Only today there are only hacks. And everybody still uses irony and sarcasm.

Besides, the parent is right. Postmodernism is not a theory to inform cultural
production (how people make stuff), although its confusingly referred to as
such sometimes.

Postmodernism is a condition of a whole culture (or a whole society) and the
inventions that appeared later on (the internet, mobile apps, interactive
shows etc) that the author speaks about, only serve to make the world even
more postmodern.

The core of postmodernism is that we have exhausted modernity -- and indeed
there are no trends that are "new under the sun anymore", not just because
everything has been done before (which is almost true), but because society
doesn't care about following this or that form en masse anymore and then
proceeding to another (e.g. how baroque turned romantic, turned 12-tone, etc.
or similarly in any other sphere).

Instead, everything is fragmented, and everybody (artist or not) can do
whatever they please and have an audience/followers. There is no canon and no
single "normative" culture the way it was 80 or 100 or 150 years ago.

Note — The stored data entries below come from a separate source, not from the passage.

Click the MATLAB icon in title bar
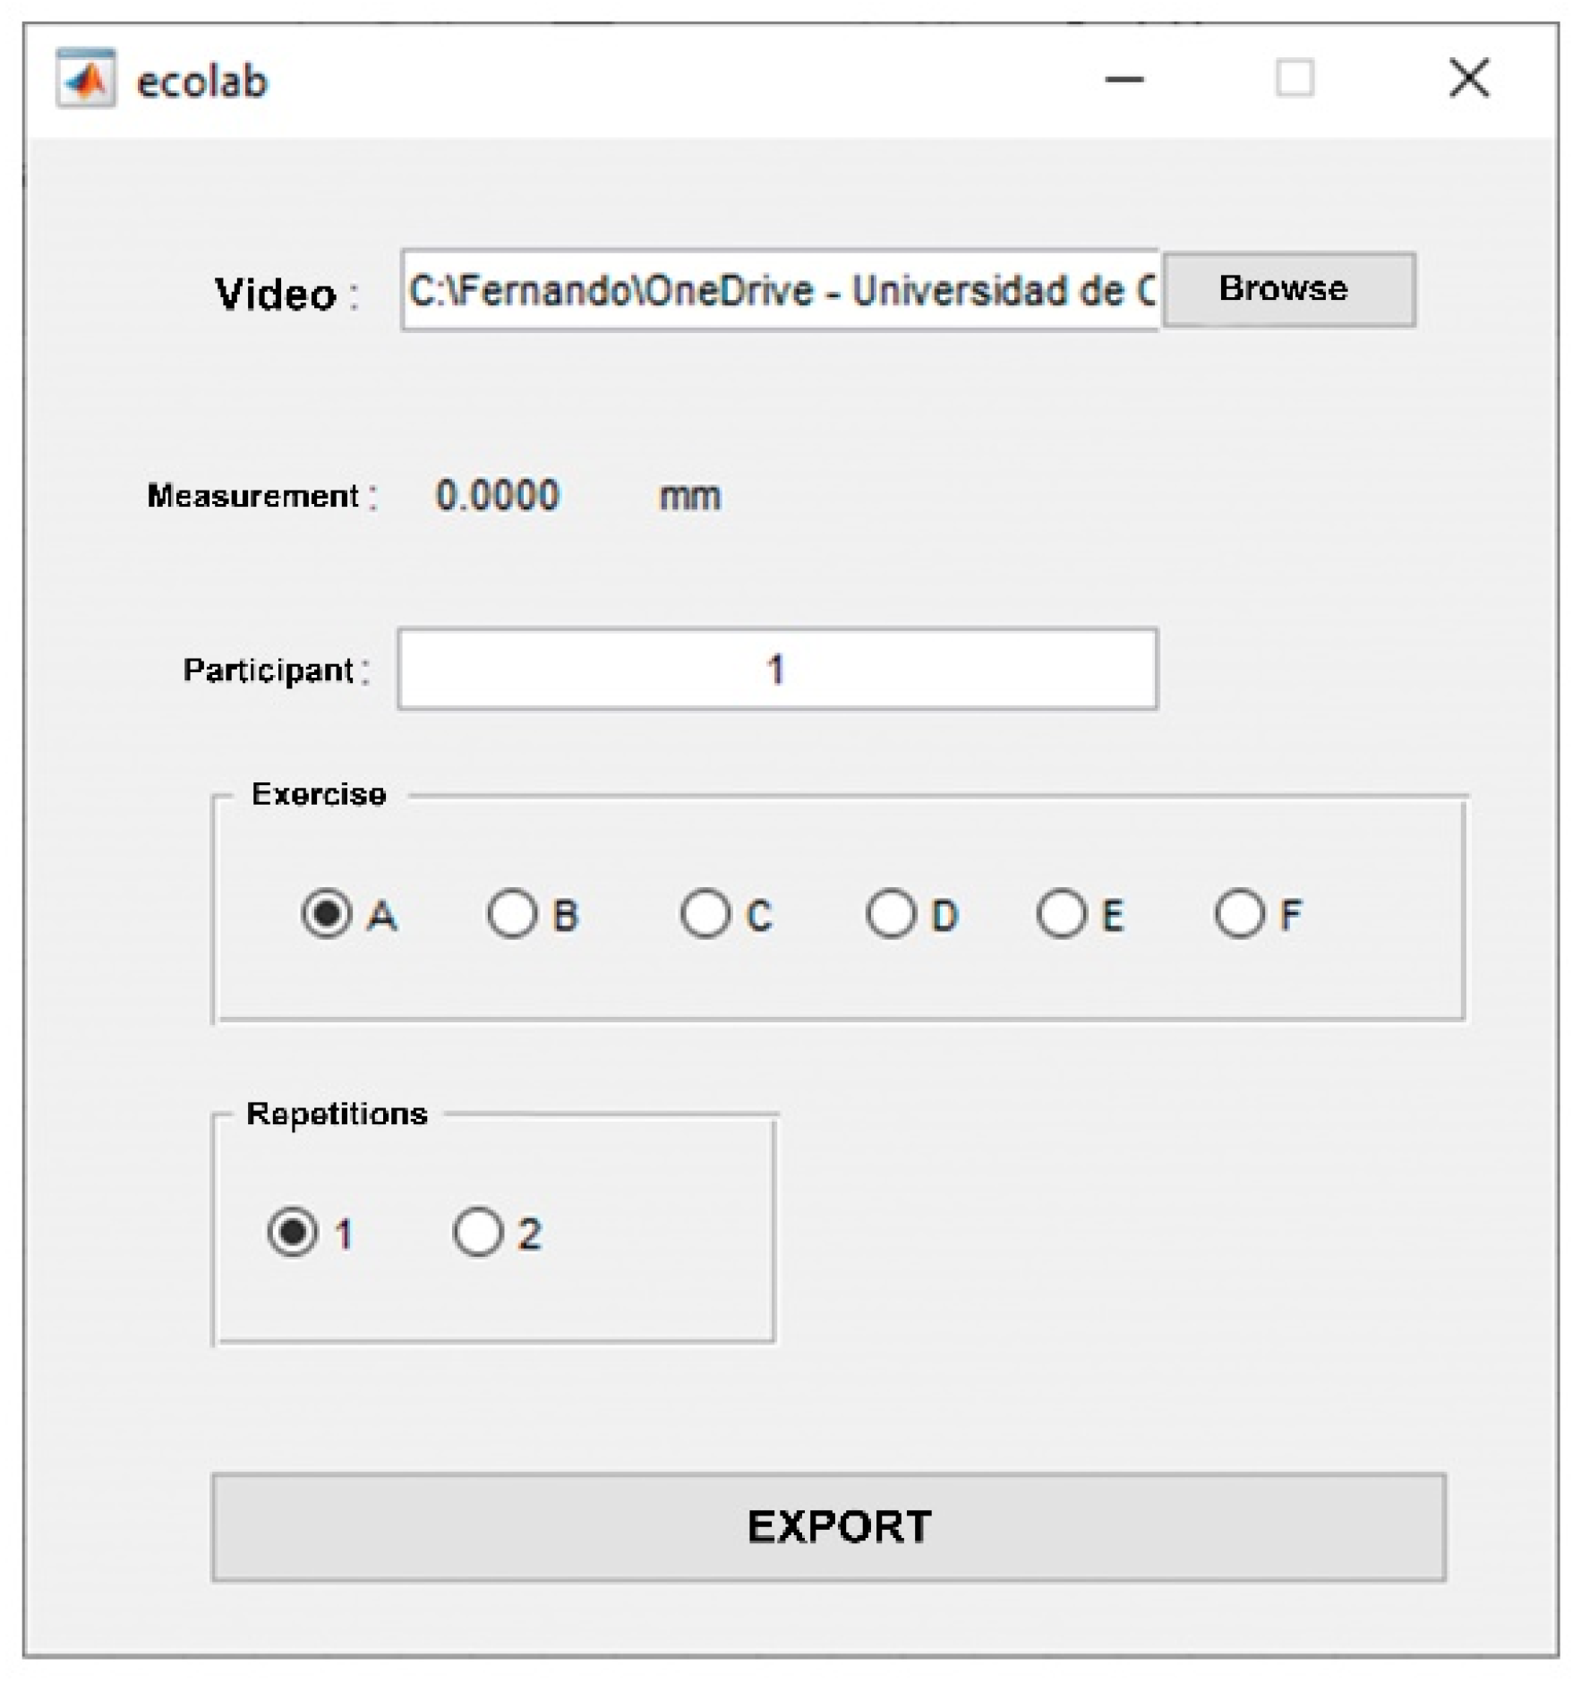 [x=86, y=80]
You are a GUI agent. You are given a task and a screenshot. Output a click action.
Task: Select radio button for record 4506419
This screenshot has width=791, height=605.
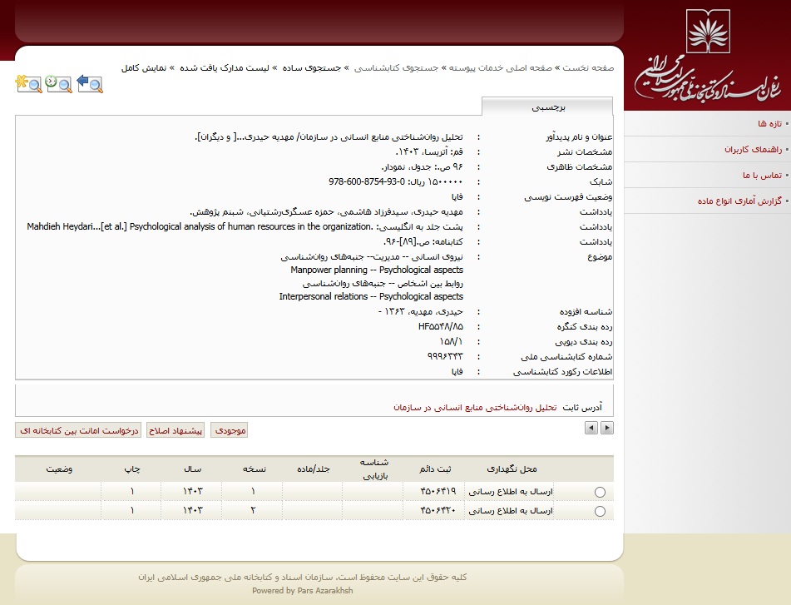(601, 492)
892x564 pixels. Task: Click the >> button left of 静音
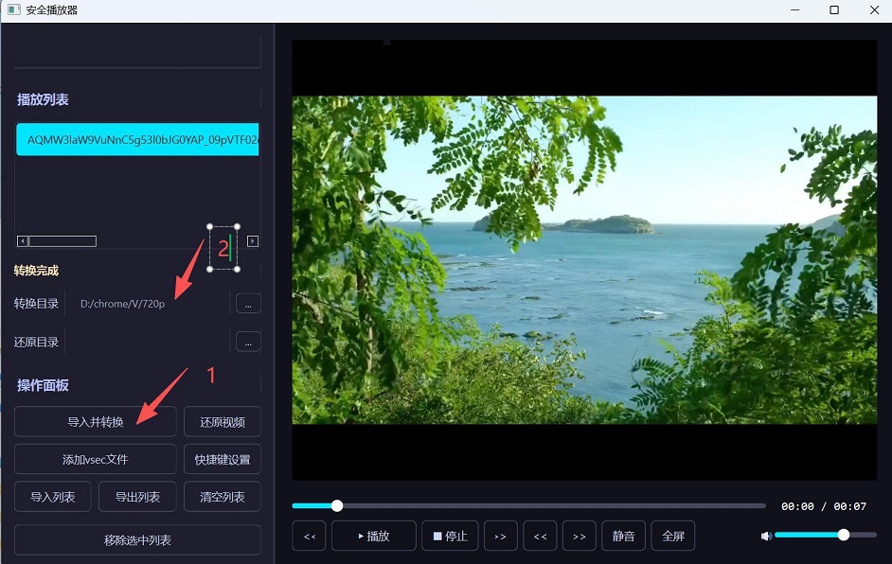(x=579, y=536)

Plus, nothing is able to baffle anyone anymore -- in the way that each
generation before could shock some part of the established culture (up to
perhaps punk, but probably not even that, and not even 50s rock n' roll -- it
only shocked the most conservative parts of society, and had no problem being
marketed, sold, and dominating the airwaves in record time).

Postmodernism is also about having access to all the cultural production and
modes of the past, and the internet and co made that even more so. Artists,
politicians, marketeers, etc can borrow from any period, and repackage and
resell everything, combine it, etc.

All of these things are what are described as the "postmodern condition" by
the now dead French theorists of the postmodernism.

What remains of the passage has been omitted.